Hi, I’m using checkpointing to resume training of a model. However, I am also using torch.optim.lr_scheduler.OneCycleLR alongside which is giving me some problems. I initially train a model for 10 epochs and saved the best checkpoint and then set max_epochs to 20 to continue training for 10 more epochs but I get the following error from lr_scheduler. Seems like when I load the checkpoint the lr_scheduler is still stuck on initial max limit on number of steps set by steps_per_epoch argument in OneCycleLR.

ValueError: Tried to step 101 times. The specified number of total steps is 100

I have tried setting the steps_per_epoch arg of OneCycleLR or the total_steps=self.trainer.estimated_stepping_batches but nothing helps.

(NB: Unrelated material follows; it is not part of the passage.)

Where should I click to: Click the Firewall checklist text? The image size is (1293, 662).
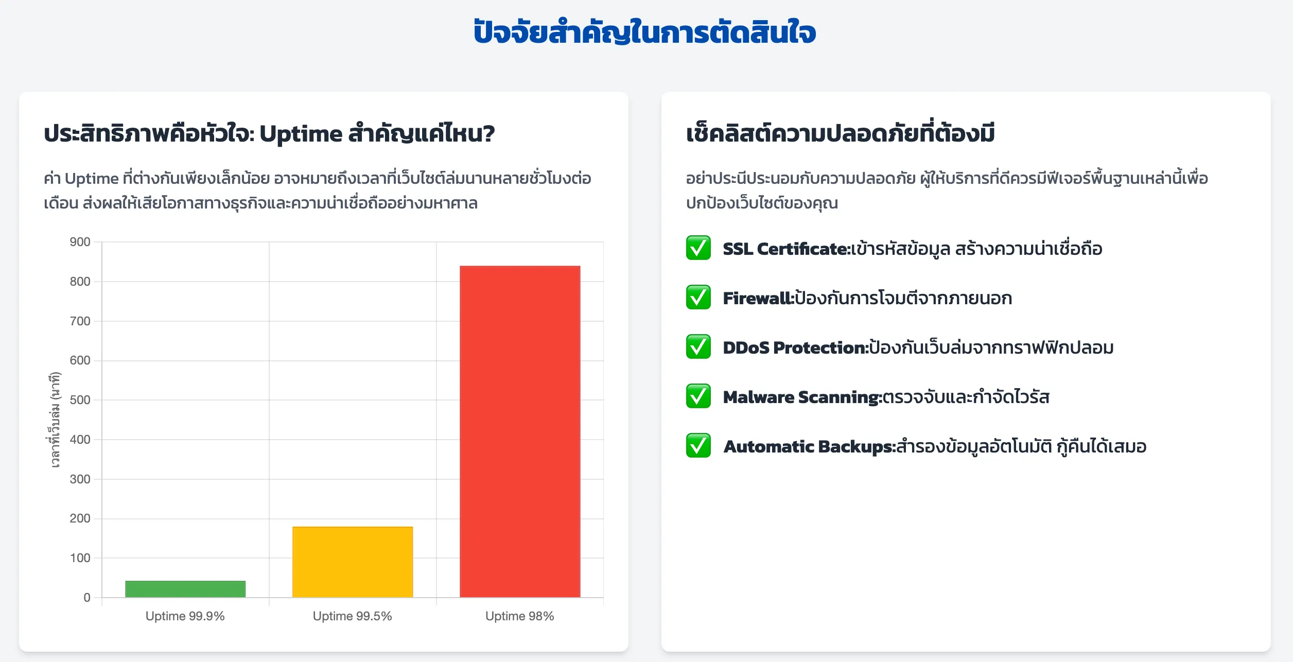(x=867, y=299)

Can you show how you configure the optimiser ? Did you try with verbose=True to get mode information ?

1 Like

Sure, here goes:

optimizer = torch.optim.AdamW(
    self.parameters(), weight_decay=1e-2)
scheduler = torch.optim.lr_scheduler.OneCycleLR(
    optimizer, max_lr=3e-2,
    epochs=10, steps_per_epoch=len(train_dataloader)

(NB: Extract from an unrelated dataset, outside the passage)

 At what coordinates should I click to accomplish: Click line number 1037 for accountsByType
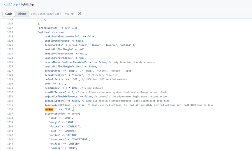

Using verbose=True in scheduler gives me log of what the learning rate is at each step and a stack trace on error but I do not know what to do with it.

I was hoping to find some standard practice to update the steps property of scheduler after loading the checkpoint but couldn’t find it. Another hack I was thinking was to not use the scheduler if I’m loading from a checkpoint, which does work but it all seems too much. I hope there’s a better way.